39. The valve body as in claim 38, wherein the valve body is formed
with a plurality of injection hole groups along a circumference of
the valve body.
40. The valve body as in claim 34, wherein each injection hole is
formed around a virtual axis parallel to a central axis of the
valve body.
41. The valve body as in claim 34, wherein each injection hole is
formed at a slant with respect to a central axis of the valve
body.
42. The valve body as in claim 34, wherein each injection hole is
formed so that the minor axis of the inlet side opening is
substantially the same as the minor axis of the outlet side
opening.
Description
CROSS REFERENCE TO RELATED APPLICATION
This application is based on and incorporates herein by reference
Japanese Patent Applications No. 2003-28151 filed on Feb. 5, 2003
and No. 2003-124895 filed on Apr. 30, 2003.
BACKGROUND OF THE INVENTION
1. Field of the Invention
The present invention relates to a fuel injection device of an
internal combustion engine.
2. Description of Related Art
A fuel injection valve for directly or indirectly injecting fuel
into a combustion chamber of an internal combustion engine (an
engine, hereafter) is publicly known. The fuel injected from the
fuel injection valve is mixed with air in an air intake pipe or a
combustion chamber and forms combustible mixture with the air. The
mixture in the combustion chamber is compressed by a piston. Then,
the mixture is ignited by an ignition plug and is combusted.
In the case of such a kind of engine, mixing performance between
the fuel injected from the fuel injection valve and the air affects
engine performance. Specifically, atomization of the fuel injected
from the fuel injection valve is an important factor that affects
the engine performance. A technology of disposing a plate, which is
formed with multiple injection holes, at a tip end of a nozzle of
the fuel injection valve is publicly known as disclosed in Japanese
Patent Application Unexamined Publication No. H11-70347 (a patent
document 1), for instance. By disposing the plate formed with the
multiple injection holes at the tip end of the nozzle, the fuel
flowing through a fuel passage formed between a valve member and a
valve body is distributed to respective injection holes. Thus, the
atomization of the fuel is promoted.
Recent years, regulations such as further reduction of harmful
matters (for instance, nitrogen oxides) discharged from the engine
have been strengthened. Therefore, the reduction of the harmful
matters included in the exhaust gas is required than ever. However,
it is difficult for the conventional atomization technology to
respond to the recent strengthening of the exhaust gas
regulations.
In a fuel injection valve disclosed in the patent document 1, an
injection hole is formed in a cylindrical shape in a plate. Since
the injection hole is formed in the cylindrical shape, a position
for forming a fuel spray can be easily controlled. By arbitrarily
adjusting the positions of the multiple injection holes formed in
the plate, the fuel spray can be formed in a desired shape. In the
case where the injection hole is formed in the cylindrical shape,
the fuel injected from one injection hole forms a spray in a
rod-like shape. Therefore, further atomization of the fuel is
difficult.
SUMMARY OF THE INVENTION
It is therefore an object of the present invention to provide a
fuel injection device capable of forming a fuel spray in a desired
shape easily and of promoting further atomization of the fuel.

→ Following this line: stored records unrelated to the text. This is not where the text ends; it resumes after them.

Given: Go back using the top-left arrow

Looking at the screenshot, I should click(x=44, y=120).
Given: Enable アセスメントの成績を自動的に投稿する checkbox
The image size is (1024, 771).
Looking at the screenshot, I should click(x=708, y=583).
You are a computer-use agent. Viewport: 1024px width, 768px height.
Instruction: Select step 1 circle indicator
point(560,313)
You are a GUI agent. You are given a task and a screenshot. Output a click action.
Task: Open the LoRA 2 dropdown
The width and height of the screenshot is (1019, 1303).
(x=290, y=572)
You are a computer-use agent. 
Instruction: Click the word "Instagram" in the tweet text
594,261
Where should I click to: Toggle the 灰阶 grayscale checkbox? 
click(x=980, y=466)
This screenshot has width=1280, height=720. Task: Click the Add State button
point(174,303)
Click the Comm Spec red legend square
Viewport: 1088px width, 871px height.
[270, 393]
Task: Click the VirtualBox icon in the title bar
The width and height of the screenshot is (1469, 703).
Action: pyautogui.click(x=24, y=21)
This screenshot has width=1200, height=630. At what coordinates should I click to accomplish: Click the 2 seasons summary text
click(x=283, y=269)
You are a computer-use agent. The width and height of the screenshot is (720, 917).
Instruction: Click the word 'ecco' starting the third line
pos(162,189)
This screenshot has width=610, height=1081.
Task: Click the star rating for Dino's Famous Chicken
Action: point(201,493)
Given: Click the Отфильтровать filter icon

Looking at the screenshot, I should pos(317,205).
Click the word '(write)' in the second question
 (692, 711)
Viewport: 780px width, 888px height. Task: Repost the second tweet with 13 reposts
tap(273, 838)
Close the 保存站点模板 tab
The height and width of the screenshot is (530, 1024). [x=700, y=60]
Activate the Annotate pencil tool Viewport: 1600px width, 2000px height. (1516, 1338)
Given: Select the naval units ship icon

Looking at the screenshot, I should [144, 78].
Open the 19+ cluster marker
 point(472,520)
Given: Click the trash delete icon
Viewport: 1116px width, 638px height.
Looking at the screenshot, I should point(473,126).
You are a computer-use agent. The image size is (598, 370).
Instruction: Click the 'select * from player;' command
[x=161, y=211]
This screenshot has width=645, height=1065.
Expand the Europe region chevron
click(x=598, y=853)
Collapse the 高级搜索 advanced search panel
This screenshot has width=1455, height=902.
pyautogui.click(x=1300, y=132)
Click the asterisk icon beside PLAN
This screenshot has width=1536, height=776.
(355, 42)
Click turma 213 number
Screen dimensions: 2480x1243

According to an aspect of the present invention, a fuel injection
valve is formed with multiple injection holes. Therefore, positions
for forming sprays injected from the respective injection holes can
be adjusted arbitrarily by changing positions of the injection
holes. Accordingly, the shape of a great spray formed of the sprays
injected from the respective injection holes can be adjusted
arbitrarily. Thus, the fuel spray in a desired shape can be formed
easily. An outlet side opening of the injection hole is formed in a
flattened shape having a major axis and a minor axis. Moreover, a
sectional area of the injection hole gradually changes along a
direction from an inlet side opening to the outlet side opening of
the injection hole. Therefore, the fuel is injected as a spray in
the shape of a film from the flattened outlet side opening.
Therefore, liquid film splitting (splitting of the fuel spray in
the shape of the film) is promoted and fuel atomization can be
promoted further.
According to another aspect of the present invention, colliding
means is disposed between a fuel inlet and a fuel outlet of the
injection hole. The fuel flowing into the injection hole from the
fuel inlet collides with the colliding means. Then, the fuel is
injected from the fuel outlet. Since the fuel flowing into the
injection hole collides with the colliding means, the fuel is
broken into minute liquid droplets. Thus, kinetic energy of the
fuel is converted into atomization energy through the collision
between the fuel and the colliding means. Thus, the atomization of
the fuel can be promoted further. Moreover, control of the fuel
spray is facilitated owing to the colliding means.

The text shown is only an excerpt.